= Records shown =
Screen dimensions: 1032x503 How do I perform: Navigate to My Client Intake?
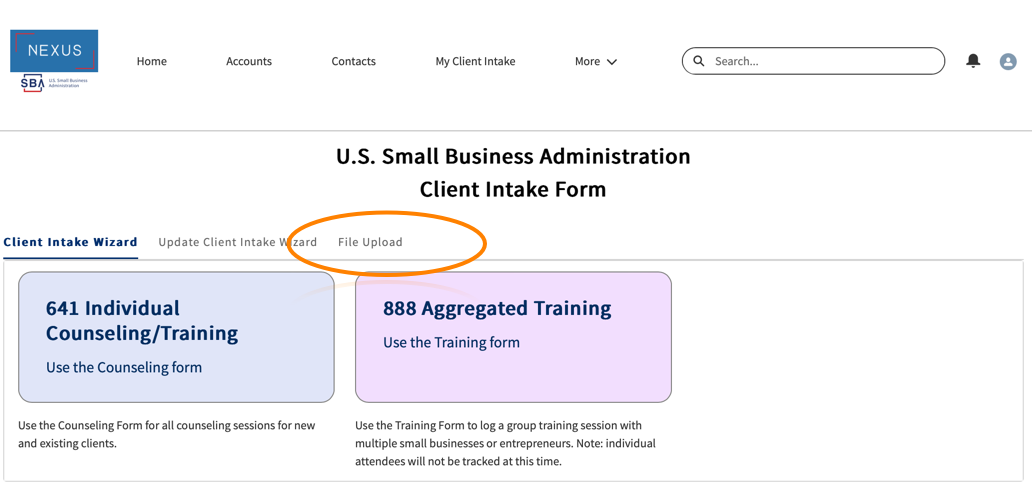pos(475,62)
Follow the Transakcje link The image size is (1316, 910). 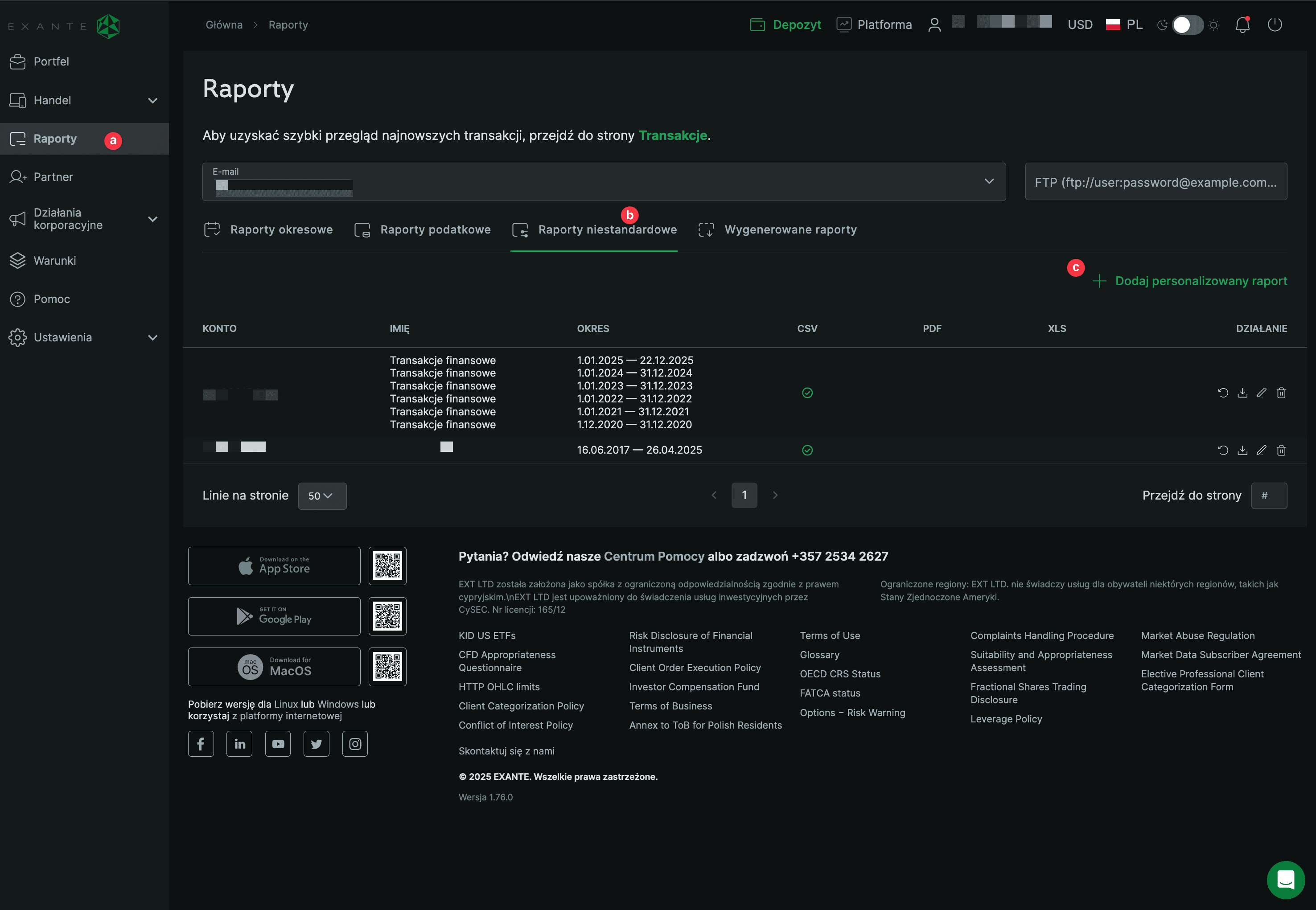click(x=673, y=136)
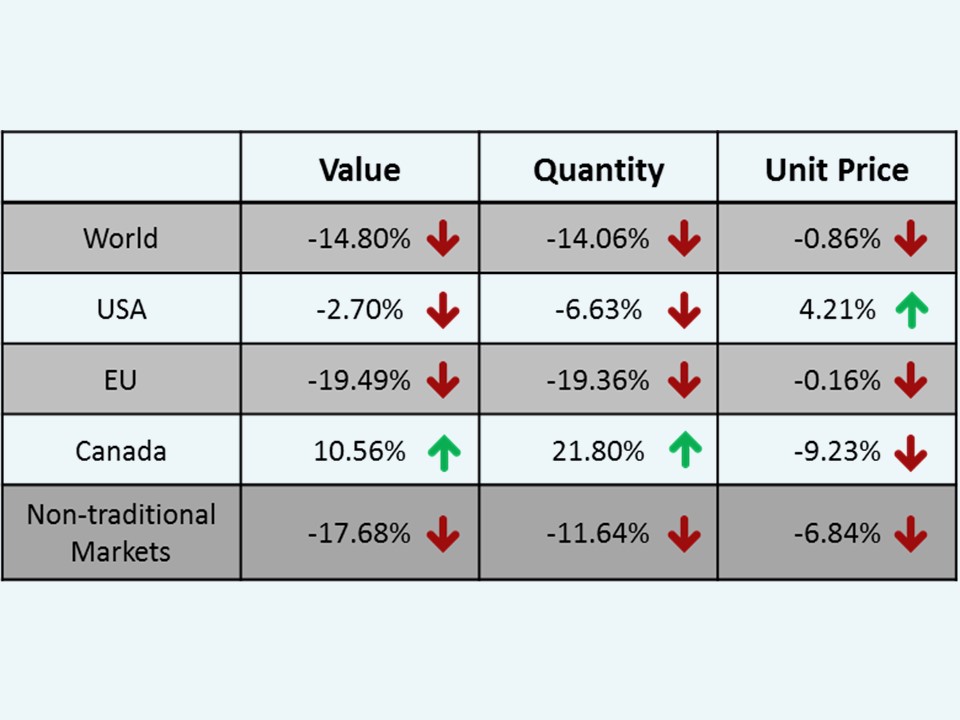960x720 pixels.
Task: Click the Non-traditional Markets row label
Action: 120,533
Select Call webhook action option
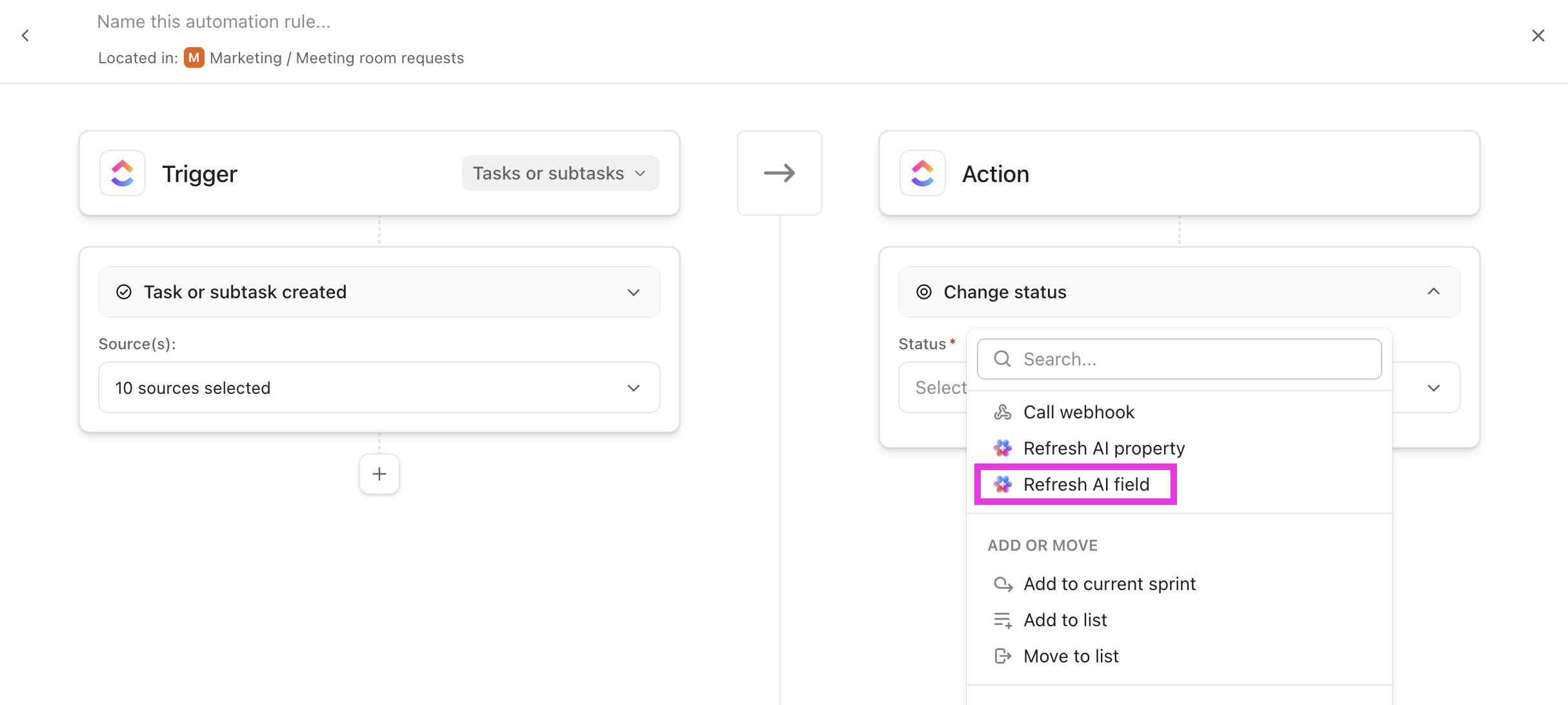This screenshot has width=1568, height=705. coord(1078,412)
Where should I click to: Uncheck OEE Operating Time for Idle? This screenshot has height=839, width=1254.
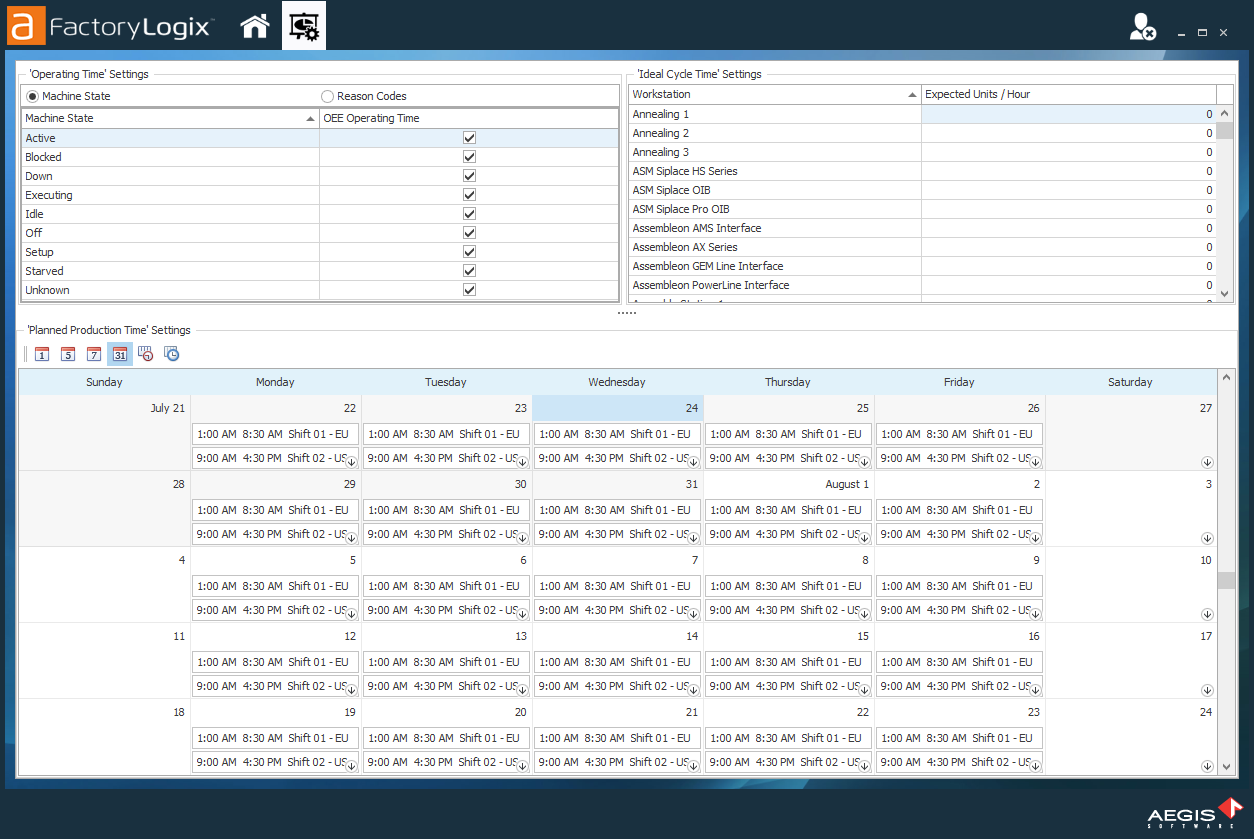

= Problem details =
Express the material from the line containing "Select Call webhook action option" through the end of the material, both ends included, as a JSON list of strings with one string per line. Omit blank lines and leave the pictures out.

= Exercise output =
[
  "Select Call webhook action option",
  "This screenshot has width=1568, height=705. coord(1078,412)",
  "Where should I click to: Uncheck OEE Operating Time for Idle? This screenshot has height=839, width=1254."
]